- [TASK DIRECTIONS] Rewrite the listing lines starting with the line with "You are a computer-use agent." and going on through the line with "[1321, 427]", swapping "Download" for "Fetch" and keeping everything else the same. Leave the pictures out of your answer.

- [EXCERPTED RECORDS]
+===+

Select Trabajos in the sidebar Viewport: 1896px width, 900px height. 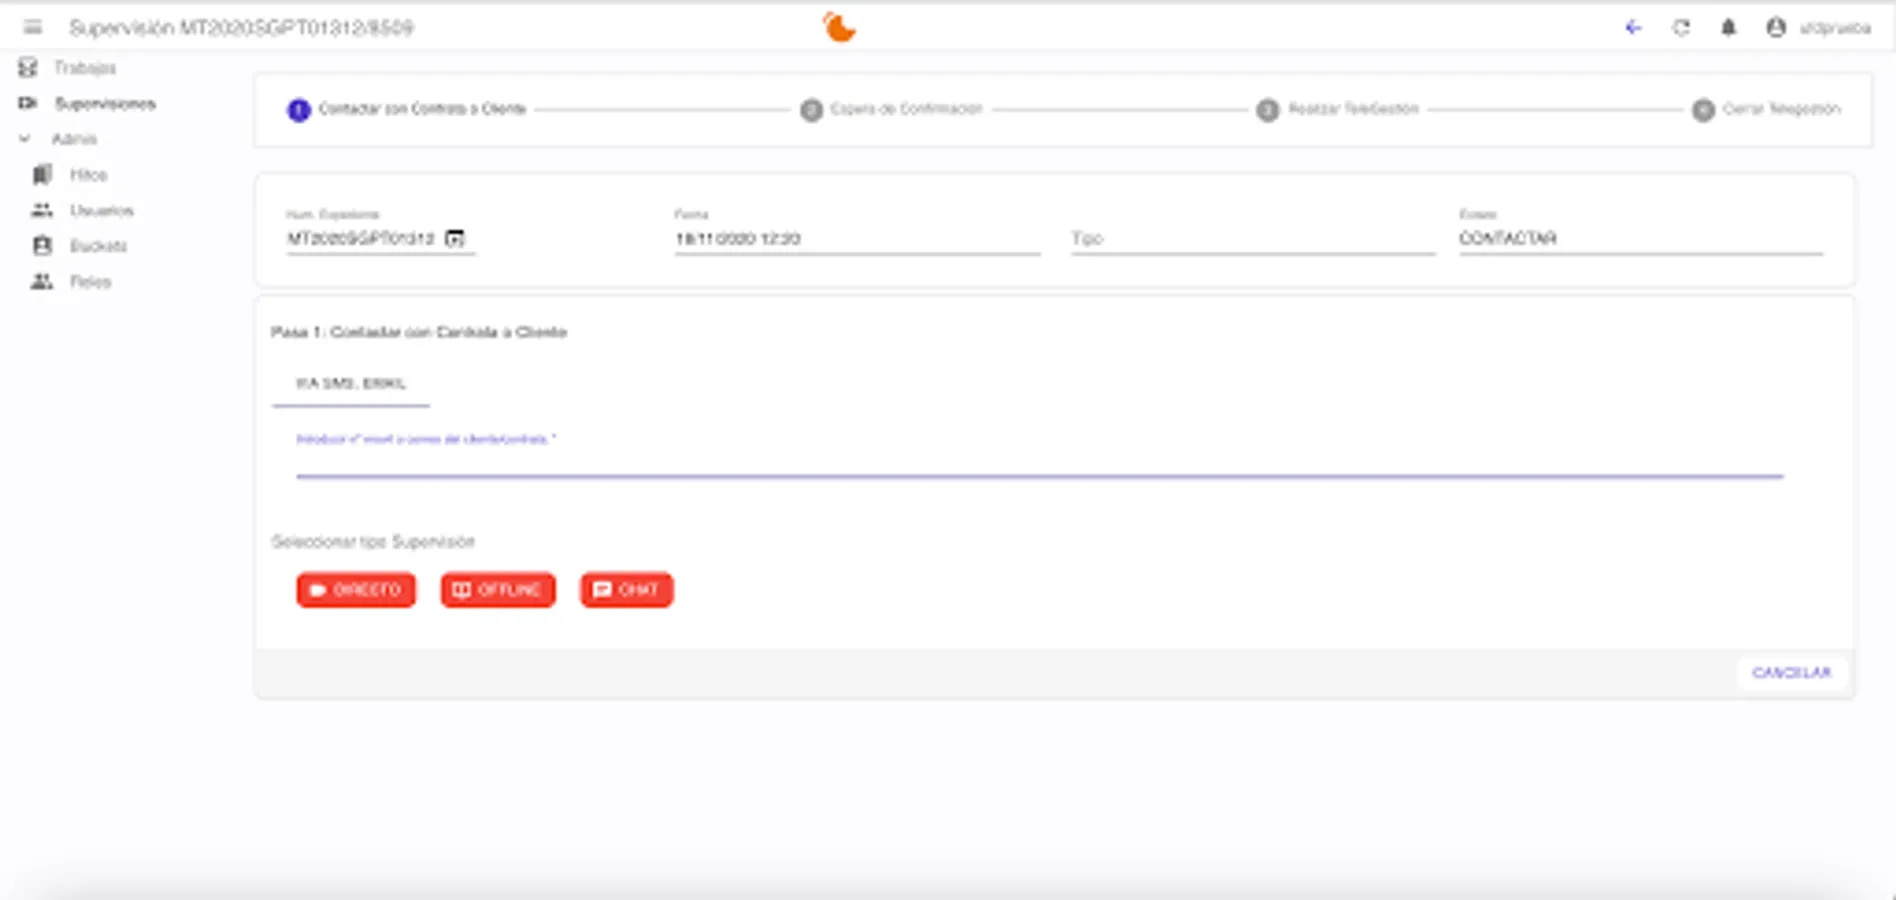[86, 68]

+===+

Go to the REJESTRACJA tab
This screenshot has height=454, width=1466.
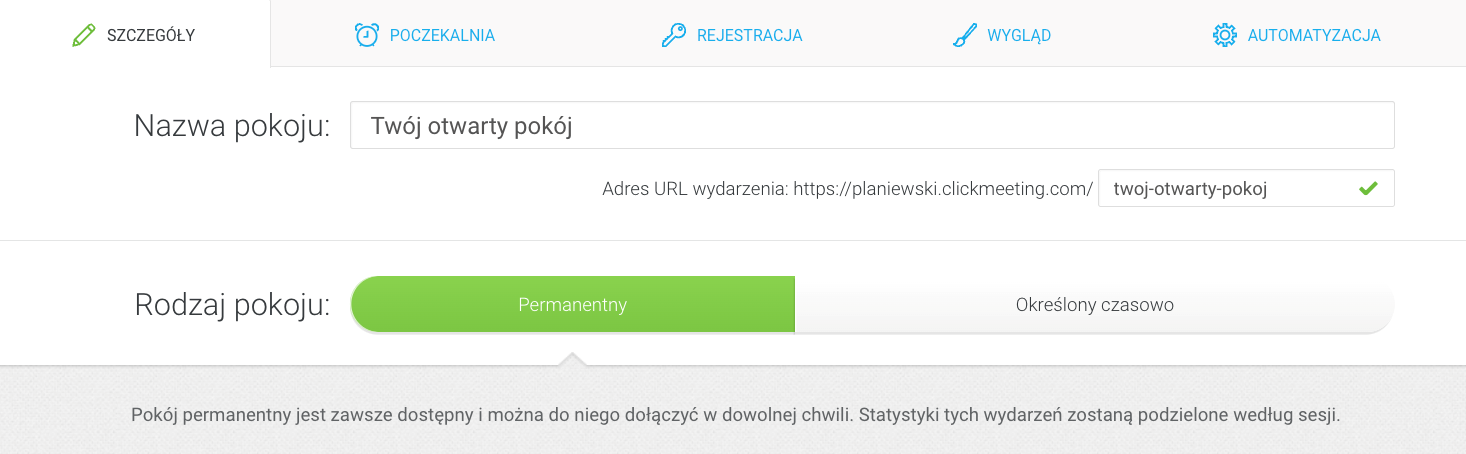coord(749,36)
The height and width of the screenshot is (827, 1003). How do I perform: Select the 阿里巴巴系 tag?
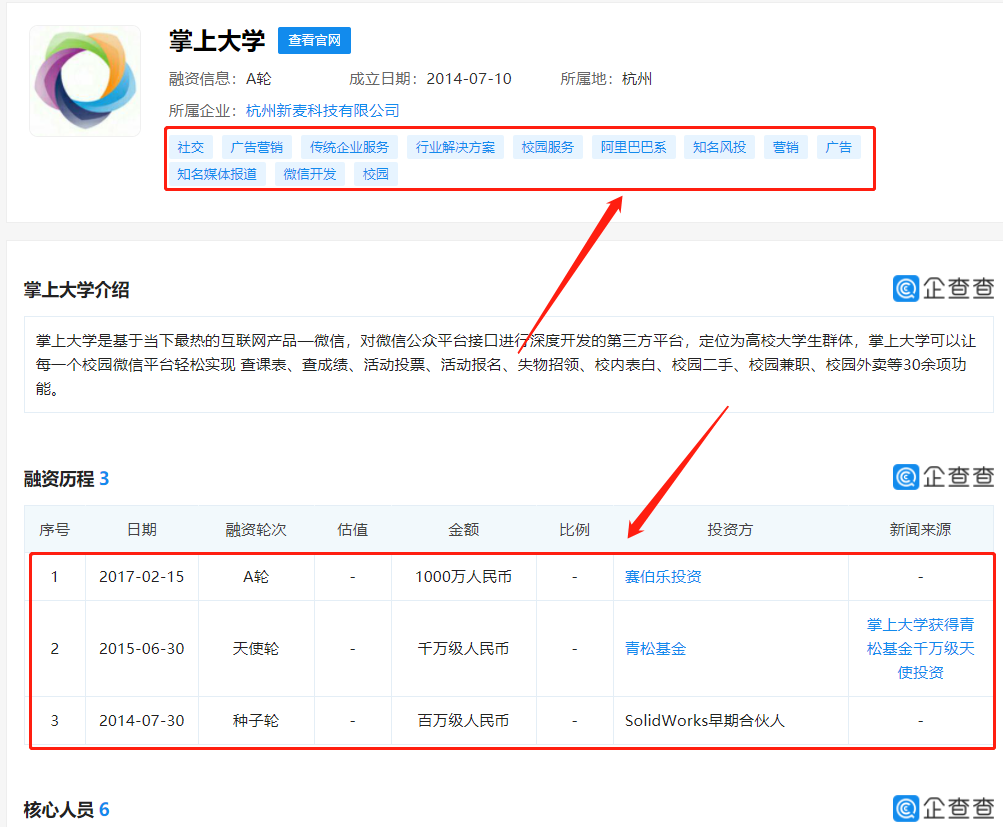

+===+

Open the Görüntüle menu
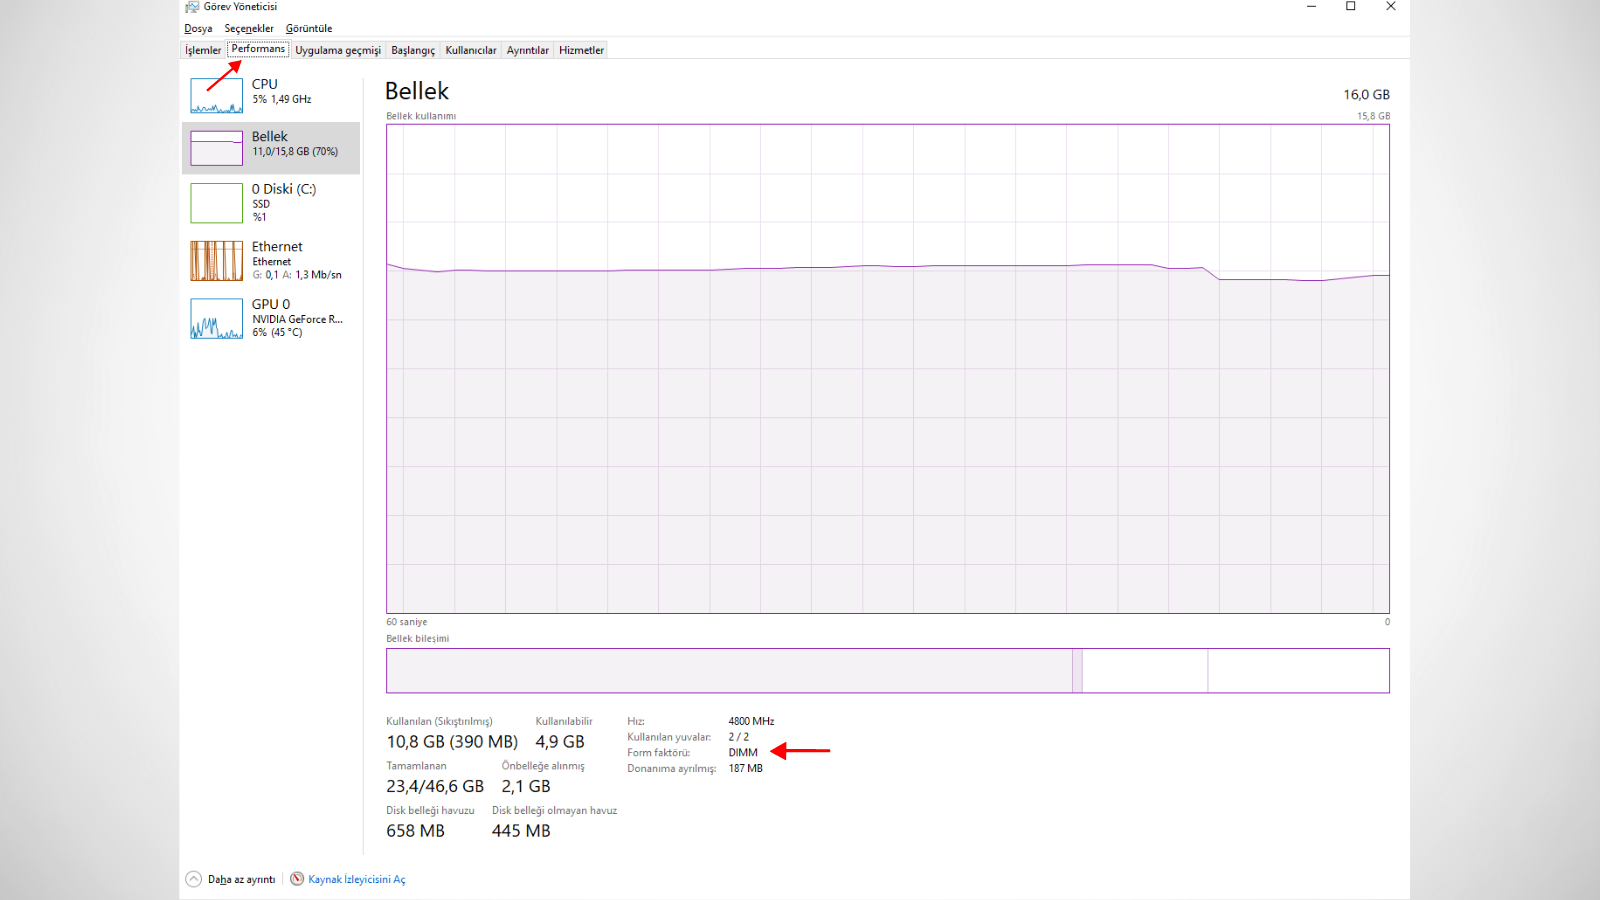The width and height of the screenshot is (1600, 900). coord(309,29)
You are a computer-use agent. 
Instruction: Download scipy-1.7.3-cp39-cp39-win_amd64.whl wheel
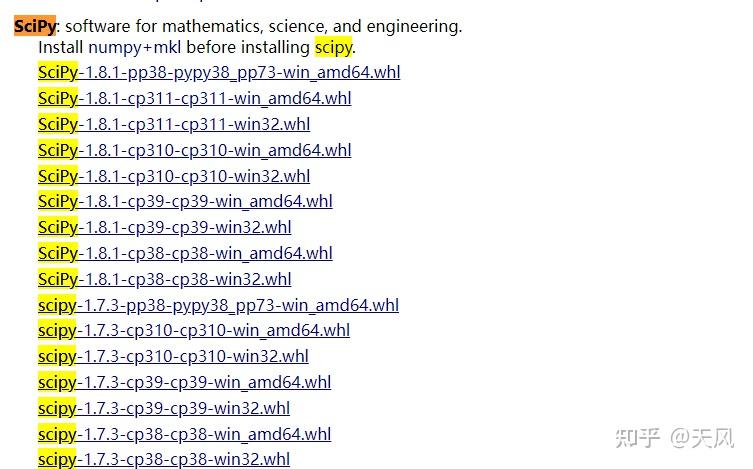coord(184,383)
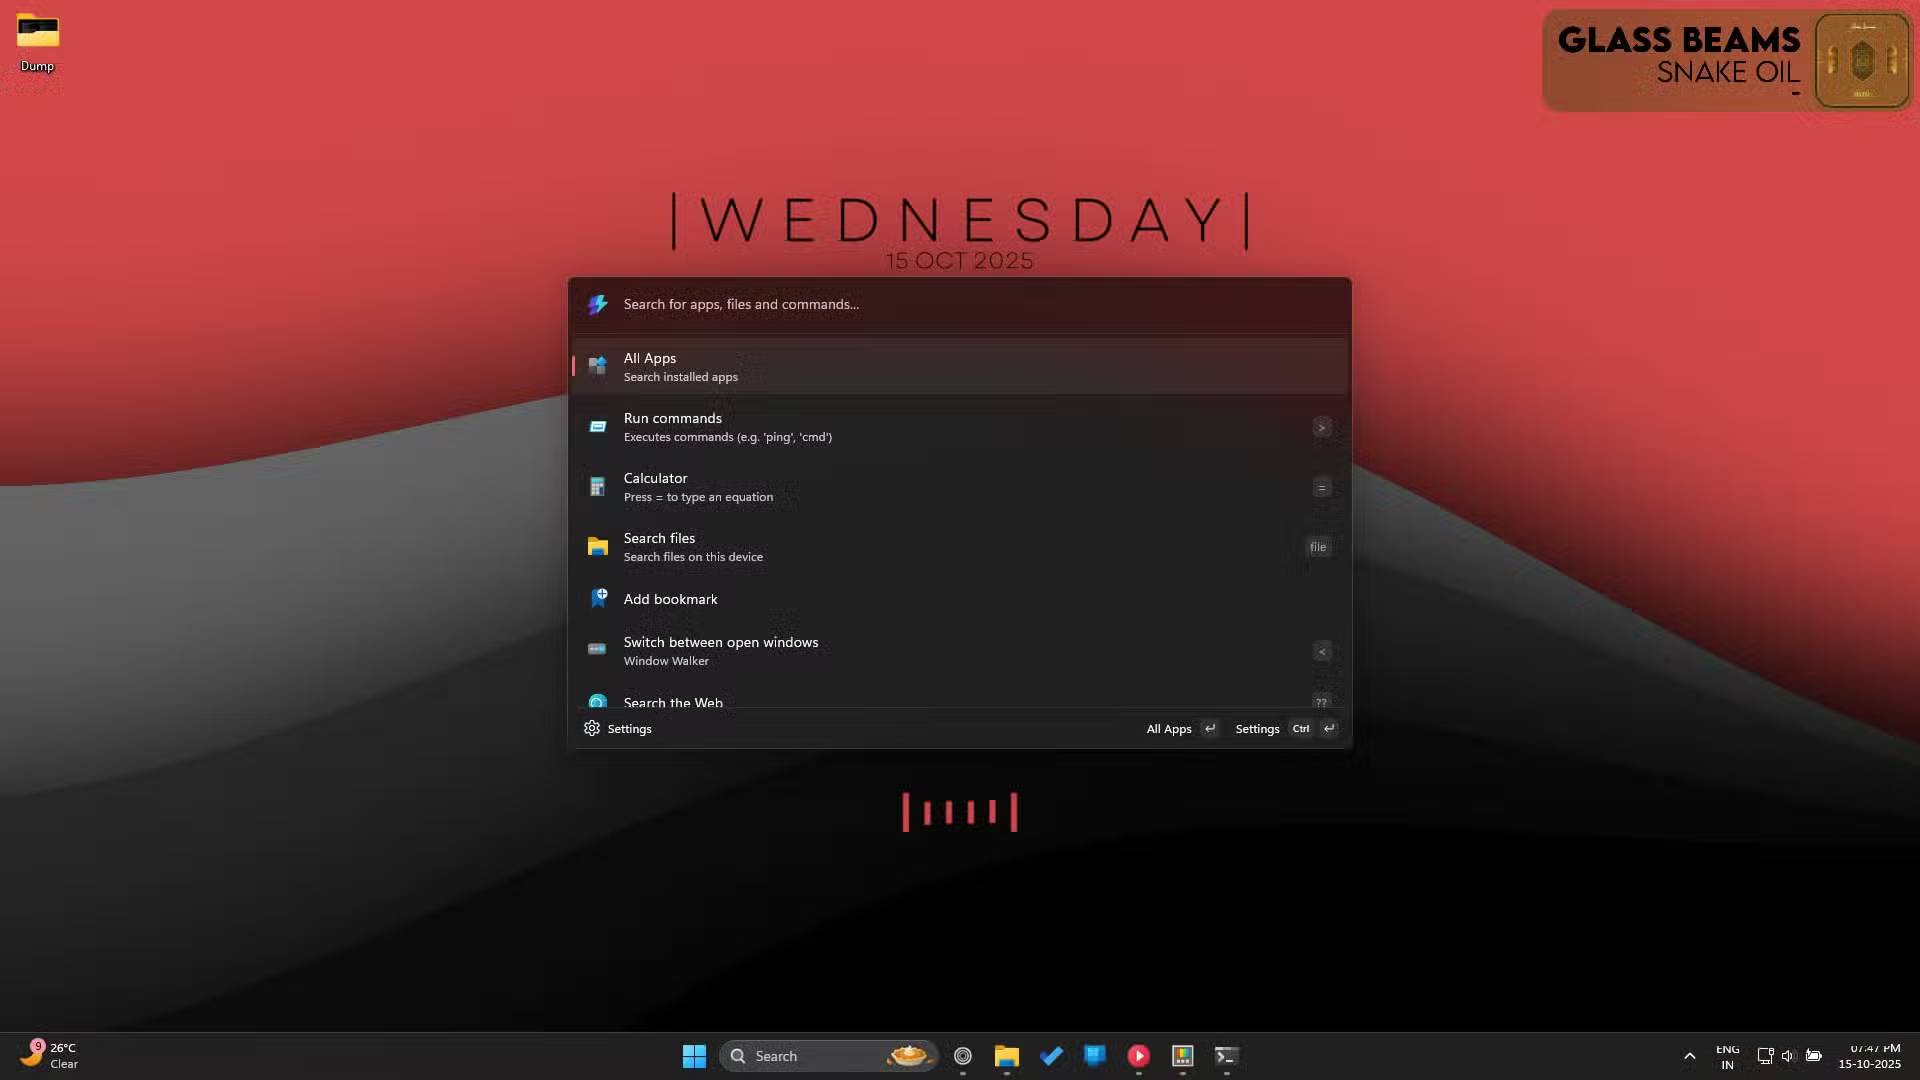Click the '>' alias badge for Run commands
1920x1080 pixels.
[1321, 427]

+===+

- [WRITTEN SOLUTION]
You are a computer-use agent. 
Instruction: Fetch scipy-1.7.3-cp39-cp39-win_amd64.whl wheel
coord(184,383)
Click the '>' alias badge for Run commands
1920x1080 pixels.
[1321, 427]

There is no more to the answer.